If none of those issues “blocked” the healing for that one person, why should I consider them “blocks” when I minister to anybody else?

I personally was set free from mental torment and OCD (Obsessive-Compulsive Disorder) in one encounter with God’s glory. It felt like I was in heaven for months after that and I felt so much of God’s love in my heart that I was just weeping half the time and wondering how it was possible to love so much. My friend Stuart in one encounter with God’s love was set free from suicidal depression, bulimia, OCD, and severe physical pain that had him bedridden for six months. Yet some people would have insisted it would take months of ministry for someone as messed up as Stuart to make some significant progress towards dealing with his “issues.”

Does holding to such a high standard for what’s possible in Christ mean that we disparage working through things, or fail to rejoice in gradual improvement? No. Does it mean we have no place for perseverance and tenacity? No. It just means that we refuse to adapt a theology that magnifies “issues” over God’s power to deliver. How great do we believe God’s power is to undo the works of the devil?

There is an increasing manifestation of God’s glory. We rejoice if we pray for five hours and a person no longer needs a wheelchair! We rejoice if it takes five months of continual progress! We celebrate even a small improvement and thank God for it.

I’ve prayed for many people for 15 minutes or half an hour until all their pain was gone.

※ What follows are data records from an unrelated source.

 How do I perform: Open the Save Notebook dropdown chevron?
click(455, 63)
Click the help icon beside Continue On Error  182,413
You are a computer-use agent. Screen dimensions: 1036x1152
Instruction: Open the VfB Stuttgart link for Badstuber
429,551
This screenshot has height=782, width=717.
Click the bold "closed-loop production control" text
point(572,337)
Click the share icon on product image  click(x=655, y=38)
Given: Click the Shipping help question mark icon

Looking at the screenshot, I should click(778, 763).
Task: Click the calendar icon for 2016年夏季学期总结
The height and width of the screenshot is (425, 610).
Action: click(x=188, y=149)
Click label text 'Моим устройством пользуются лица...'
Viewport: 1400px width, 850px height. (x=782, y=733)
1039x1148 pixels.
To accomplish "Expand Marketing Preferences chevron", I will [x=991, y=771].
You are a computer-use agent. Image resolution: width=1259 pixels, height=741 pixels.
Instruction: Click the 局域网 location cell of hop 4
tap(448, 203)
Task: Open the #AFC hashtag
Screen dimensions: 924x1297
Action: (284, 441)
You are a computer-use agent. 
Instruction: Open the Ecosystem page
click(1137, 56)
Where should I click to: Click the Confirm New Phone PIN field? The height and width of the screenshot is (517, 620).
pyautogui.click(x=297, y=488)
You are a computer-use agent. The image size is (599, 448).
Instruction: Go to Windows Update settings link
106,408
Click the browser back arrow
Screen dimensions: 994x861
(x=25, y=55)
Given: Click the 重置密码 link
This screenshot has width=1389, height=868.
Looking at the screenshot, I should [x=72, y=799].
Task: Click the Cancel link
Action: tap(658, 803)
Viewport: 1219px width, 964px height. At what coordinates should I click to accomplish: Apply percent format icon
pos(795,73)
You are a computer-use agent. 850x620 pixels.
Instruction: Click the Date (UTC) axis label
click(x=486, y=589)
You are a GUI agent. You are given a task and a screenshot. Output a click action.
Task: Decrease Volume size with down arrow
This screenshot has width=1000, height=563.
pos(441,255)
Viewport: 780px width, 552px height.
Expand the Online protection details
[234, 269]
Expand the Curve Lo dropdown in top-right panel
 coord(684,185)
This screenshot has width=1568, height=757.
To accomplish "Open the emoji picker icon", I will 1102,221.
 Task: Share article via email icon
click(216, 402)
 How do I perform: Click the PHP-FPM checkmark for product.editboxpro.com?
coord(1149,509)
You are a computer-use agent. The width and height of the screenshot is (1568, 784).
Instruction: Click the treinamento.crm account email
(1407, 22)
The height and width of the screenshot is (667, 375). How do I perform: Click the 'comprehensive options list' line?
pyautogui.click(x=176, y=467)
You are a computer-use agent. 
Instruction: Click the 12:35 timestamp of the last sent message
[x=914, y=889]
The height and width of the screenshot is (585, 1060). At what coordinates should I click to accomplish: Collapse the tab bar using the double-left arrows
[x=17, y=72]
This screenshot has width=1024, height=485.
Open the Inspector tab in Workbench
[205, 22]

I’ve prayed for others for hours. I also know there is a manifestation of glory where people are healed in your proximity and you don’t even have to pray. You might not even know it until later. What I regularly walk in is very little compared to what I have at times experienced. And that is very little compared to all that’s possible in Christ. I am constantly aware of how much more is possible. I’ve just tasted enough to know.

The message that continues to bear fruit is a message that leads from glory to glory. If we are going from one degree of glory to another as we behold the Lord, there is a greater degree of glory to walk in. The river of God in Ezekiel gets deeper and deeper the more we enter. Who is going to say “No, it’s not possible for God’s glory to be manifest through me to a greater degree than it is currently?” 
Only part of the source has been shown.